__INFORMATION SHOWN__
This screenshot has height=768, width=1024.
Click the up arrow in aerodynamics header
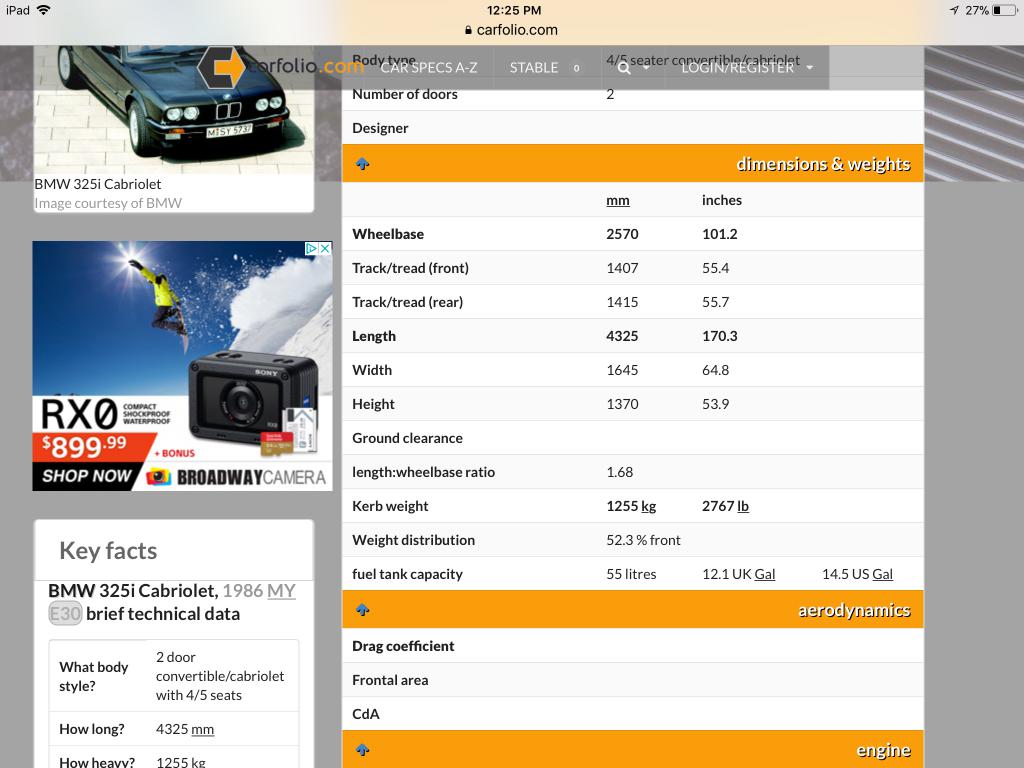[x=363, y=610]
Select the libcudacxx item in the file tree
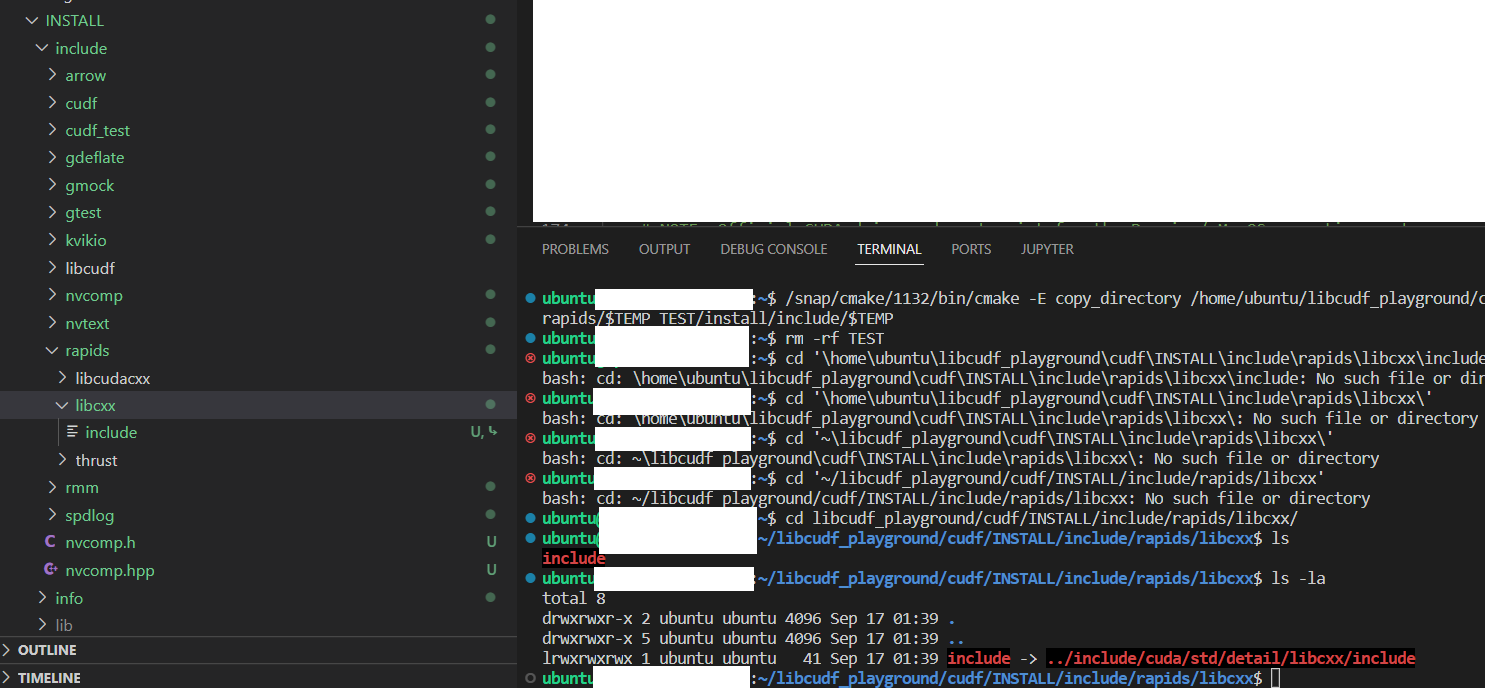The width and height of the screenshot is (1485, 688). tap(111, 377)
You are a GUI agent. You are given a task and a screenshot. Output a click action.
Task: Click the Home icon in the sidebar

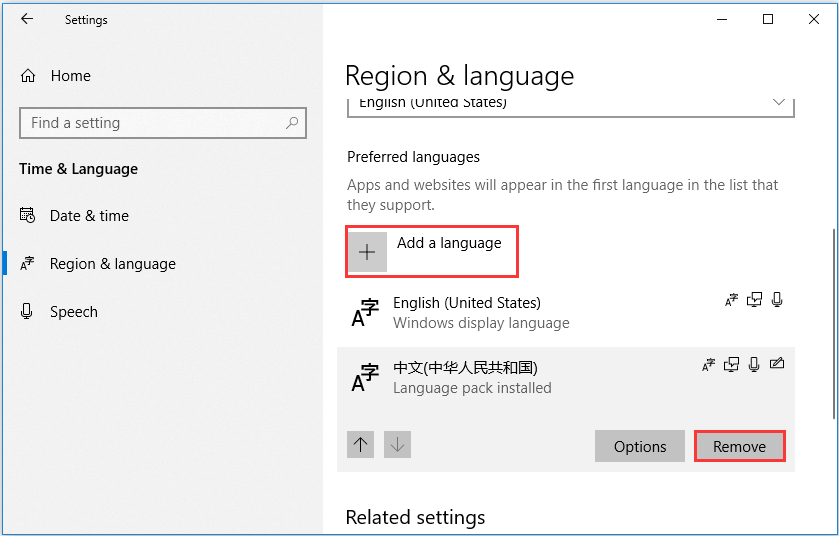point(28,76)
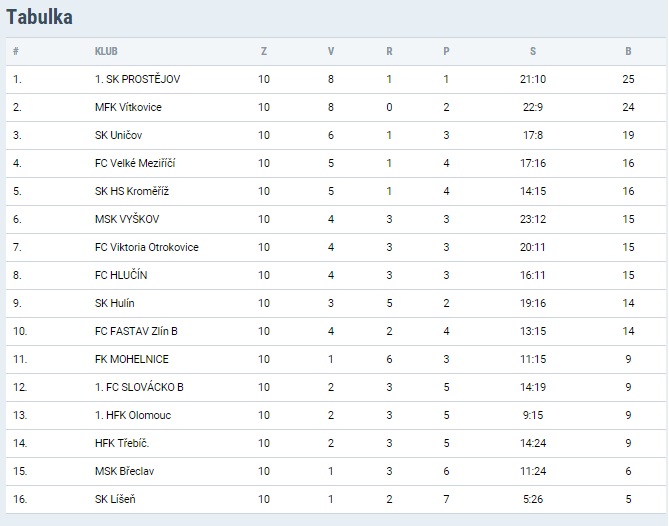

__WHAT YOU SHOULD DO__
Reproduce the text of all the items above word for word, omitting the pictures.

__SOLUTION BELOW__
This screenshot has height=768, width=1024.
Click the up arrow in aerodynamics header
[x=363, y=610]
Select the libcudacxx item in the file tree
The width and height of the screenshot is (1485, 688). tap(111, 377)
You are a GUI agent. You are given a task and a screenshot. Output a click action.
Task: Click the Home icon in the sidebar

point(28,76)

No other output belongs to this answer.